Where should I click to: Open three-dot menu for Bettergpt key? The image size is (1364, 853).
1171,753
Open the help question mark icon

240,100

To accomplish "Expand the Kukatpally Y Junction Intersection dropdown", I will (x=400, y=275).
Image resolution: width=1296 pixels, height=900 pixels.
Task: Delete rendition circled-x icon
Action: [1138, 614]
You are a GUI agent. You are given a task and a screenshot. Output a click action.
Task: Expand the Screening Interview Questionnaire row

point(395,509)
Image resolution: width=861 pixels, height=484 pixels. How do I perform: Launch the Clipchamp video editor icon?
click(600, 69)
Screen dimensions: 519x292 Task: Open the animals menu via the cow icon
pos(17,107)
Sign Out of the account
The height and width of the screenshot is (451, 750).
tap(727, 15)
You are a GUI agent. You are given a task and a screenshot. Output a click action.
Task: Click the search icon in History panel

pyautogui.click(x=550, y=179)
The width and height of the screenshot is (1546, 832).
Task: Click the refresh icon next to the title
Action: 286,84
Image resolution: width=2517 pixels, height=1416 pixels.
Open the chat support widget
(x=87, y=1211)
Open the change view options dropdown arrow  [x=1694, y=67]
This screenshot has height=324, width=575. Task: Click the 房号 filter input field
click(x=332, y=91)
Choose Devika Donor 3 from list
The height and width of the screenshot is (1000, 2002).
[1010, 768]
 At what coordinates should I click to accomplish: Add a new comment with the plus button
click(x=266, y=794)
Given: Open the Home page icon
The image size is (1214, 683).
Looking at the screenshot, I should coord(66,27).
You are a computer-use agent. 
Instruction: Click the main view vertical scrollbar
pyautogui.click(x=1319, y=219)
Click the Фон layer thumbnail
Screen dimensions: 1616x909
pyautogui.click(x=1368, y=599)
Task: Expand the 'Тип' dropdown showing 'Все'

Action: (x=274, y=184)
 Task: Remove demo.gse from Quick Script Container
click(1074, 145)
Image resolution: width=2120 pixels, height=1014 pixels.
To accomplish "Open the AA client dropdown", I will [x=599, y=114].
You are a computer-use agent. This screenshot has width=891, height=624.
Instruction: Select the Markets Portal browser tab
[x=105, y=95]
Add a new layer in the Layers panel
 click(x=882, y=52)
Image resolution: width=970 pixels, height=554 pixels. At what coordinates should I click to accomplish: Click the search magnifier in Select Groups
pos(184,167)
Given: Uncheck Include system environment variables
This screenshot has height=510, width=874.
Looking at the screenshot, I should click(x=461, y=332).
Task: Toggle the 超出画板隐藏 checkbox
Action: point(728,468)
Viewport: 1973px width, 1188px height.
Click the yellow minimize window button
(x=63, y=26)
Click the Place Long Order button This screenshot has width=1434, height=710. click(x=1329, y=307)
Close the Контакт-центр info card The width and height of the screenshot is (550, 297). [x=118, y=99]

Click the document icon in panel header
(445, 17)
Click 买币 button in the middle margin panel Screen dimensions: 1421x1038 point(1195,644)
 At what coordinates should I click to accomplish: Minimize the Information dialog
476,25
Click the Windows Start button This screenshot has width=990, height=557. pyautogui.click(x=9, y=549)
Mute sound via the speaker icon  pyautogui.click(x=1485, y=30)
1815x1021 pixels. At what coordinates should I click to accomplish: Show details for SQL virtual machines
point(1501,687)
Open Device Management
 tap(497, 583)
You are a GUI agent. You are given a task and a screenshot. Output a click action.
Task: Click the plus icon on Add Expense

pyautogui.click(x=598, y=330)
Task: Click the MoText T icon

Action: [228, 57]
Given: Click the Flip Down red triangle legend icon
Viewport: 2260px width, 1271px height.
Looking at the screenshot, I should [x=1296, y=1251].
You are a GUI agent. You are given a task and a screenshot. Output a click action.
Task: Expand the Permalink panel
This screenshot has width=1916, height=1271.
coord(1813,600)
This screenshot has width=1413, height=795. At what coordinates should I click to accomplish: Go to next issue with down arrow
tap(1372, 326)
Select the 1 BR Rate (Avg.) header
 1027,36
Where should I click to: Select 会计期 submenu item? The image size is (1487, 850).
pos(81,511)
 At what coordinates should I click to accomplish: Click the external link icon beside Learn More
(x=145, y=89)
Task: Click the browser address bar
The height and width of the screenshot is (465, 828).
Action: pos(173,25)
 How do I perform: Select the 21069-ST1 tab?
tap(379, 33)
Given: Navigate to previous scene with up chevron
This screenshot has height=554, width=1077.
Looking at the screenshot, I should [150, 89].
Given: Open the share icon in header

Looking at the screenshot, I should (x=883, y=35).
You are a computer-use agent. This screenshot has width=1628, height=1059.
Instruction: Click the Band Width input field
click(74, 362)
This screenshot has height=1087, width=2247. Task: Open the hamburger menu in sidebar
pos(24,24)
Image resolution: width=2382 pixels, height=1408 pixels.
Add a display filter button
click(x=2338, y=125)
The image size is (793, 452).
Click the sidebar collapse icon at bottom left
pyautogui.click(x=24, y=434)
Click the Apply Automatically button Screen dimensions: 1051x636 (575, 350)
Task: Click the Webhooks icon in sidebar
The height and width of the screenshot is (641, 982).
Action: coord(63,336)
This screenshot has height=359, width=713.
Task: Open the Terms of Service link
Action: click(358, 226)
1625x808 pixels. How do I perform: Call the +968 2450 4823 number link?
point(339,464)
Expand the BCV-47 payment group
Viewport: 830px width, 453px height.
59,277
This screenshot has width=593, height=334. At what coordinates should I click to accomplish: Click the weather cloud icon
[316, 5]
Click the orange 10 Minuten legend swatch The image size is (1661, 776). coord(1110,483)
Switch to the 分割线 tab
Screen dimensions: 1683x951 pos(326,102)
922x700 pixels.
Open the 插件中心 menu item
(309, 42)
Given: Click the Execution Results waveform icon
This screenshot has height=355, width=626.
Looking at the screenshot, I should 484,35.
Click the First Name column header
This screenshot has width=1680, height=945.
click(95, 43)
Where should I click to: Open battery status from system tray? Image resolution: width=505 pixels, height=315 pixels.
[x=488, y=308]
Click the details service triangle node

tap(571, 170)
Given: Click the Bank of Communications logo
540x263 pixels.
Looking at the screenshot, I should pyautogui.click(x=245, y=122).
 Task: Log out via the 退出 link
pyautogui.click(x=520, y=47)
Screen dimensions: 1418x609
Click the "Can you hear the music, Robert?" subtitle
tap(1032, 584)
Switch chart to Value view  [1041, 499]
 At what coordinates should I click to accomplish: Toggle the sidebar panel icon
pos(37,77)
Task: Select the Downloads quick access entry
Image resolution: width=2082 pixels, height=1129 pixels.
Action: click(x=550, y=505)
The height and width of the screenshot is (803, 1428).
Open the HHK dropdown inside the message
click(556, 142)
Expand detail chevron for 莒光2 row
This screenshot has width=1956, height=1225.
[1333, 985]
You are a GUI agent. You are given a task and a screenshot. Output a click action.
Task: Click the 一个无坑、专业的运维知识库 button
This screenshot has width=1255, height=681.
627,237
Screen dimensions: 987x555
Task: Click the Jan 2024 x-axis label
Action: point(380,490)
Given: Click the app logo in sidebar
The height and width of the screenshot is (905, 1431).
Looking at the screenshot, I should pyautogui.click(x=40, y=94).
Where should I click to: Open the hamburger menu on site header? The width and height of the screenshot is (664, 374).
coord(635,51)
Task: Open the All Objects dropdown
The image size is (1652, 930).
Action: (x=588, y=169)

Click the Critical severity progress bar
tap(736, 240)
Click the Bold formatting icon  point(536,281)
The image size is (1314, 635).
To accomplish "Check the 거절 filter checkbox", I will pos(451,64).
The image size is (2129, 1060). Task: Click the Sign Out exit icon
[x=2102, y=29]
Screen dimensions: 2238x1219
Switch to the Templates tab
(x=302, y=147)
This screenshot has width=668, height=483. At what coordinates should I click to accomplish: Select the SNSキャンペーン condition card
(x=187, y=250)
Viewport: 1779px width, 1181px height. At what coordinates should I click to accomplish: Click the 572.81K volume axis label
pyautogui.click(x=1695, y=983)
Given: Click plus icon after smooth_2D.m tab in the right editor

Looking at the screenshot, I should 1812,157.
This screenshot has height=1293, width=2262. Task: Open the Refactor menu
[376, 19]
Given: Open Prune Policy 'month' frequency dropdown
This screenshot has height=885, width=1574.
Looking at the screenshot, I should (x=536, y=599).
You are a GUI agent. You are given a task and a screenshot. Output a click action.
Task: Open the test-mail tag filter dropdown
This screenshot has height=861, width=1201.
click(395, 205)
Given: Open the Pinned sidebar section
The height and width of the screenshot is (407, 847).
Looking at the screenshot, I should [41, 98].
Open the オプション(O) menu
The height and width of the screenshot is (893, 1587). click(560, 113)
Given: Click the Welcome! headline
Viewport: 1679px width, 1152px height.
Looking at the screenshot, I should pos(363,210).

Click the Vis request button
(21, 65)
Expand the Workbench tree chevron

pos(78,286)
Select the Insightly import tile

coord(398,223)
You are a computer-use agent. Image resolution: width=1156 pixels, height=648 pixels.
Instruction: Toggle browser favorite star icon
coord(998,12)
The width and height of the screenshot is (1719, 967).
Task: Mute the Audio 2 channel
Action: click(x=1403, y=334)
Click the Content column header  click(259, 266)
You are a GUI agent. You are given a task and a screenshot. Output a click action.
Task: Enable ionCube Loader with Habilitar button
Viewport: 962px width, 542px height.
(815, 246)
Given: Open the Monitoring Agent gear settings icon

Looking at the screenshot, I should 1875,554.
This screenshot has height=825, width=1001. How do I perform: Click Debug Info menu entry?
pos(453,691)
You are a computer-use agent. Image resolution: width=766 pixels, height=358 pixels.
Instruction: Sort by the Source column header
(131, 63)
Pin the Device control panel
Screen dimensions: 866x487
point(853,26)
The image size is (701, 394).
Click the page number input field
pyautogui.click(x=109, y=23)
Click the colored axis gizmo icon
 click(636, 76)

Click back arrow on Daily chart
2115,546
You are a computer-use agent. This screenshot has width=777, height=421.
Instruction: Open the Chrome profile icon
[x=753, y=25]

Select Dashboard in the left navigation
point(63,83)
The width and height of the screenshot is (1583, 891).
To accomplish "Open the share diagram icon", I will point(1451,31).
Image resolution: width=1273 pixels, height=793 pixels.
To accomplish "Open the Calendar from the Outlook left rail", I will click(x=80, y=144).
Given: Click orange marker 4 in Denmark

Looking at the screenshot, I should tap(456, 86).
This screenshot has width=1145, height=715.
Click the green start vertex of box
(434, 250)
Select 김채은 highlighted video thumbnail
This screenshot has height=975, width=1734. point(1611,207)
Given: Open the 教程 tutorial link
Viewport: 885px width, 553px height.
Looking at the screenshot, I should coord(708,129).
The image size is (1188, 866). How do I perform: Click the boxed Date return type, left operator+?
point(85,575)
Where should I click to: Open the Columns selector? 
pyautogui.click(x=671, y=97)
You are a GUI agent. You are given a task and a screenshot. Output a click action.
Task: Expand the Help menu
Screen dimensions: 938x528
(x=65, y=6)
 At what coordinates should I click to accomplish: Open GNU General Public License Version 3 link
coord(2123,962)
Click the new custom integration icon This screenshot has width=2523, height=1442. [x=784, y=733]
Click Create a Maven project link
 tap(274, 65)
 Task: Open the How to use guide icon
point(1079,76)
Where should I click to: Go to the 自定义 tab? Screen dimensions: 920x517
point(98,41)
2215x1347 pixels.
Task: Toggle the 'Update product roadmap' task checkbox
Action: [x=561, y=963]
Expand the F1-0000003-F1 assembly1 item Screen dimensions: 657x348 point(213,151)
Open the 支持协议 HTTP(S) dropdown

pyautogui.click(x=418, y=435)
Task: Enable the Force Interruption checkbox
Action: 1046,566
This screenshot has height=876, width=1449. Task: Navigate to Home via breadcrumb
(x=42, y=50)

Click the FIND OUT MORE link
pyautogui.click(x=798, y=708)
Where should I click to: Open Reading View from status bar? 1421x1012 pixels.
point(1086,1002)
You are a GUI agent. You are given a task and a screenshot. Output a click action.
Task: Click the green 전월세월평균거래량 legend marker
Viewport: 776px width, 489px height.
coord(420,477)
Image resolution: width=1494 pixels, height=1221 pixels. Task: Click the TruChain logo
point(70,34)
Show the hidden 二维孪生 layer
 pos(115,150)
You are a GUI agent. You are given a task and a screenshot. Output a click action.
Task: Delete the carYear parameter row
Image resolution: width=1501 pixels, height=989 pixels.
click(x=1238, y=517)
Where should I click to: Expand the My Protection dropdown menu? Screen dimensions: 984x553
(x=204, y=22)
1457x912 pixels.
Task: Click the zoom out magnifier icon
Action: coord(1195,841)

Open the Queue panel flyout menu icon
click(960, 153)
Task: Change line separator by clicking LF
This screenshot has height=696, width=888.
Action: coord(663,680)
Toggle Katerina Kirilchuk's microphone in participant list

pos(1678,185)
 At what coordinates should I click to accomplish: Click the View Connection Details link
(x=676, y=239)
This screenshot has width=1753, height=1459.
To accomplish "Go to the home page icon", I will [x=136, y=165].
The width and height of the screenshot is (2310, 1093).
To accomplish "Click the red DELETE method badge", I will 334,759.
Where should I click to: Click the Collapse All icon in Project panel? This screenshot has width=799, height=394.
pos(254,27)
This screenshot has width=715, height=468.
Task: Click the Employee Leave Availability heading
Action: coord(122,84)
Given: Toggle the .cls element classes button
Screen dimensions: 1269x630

§ §

Would you please repeat exactly the lines above, starting at the line with "has width=891, height=624." and stopping at the line with "Click the Place", both included?

**Exercise solution**.
You are a computer-use agent. This screenshot has width=891, height=624.
Instruction: Select the Markets Portal browser tab
[x=105, y=95]
Add a new layer in the Layers panel
 click(x=882, y=52)
Image resolution: width=970 pixels, height=554 pixels. At what coordinates should I click to accomplish: Click the search magnifier in Select Groups
pos(184,167)
Given: Uncheck Include system environment variables
This screenshot has height=510, width=874.
Looking at the screenshot, I should click(x=461, y=332).
Task: Toggle the 超出画板隐藏 checkbox
Action: point(728,468)
Viewport: 1973px width, 1188px height.
Click the yellow minimize window button
(x=63, y=26)
Click the Place Long Order button This screenshot has width=1434, height=710. click(x=1329, y=307)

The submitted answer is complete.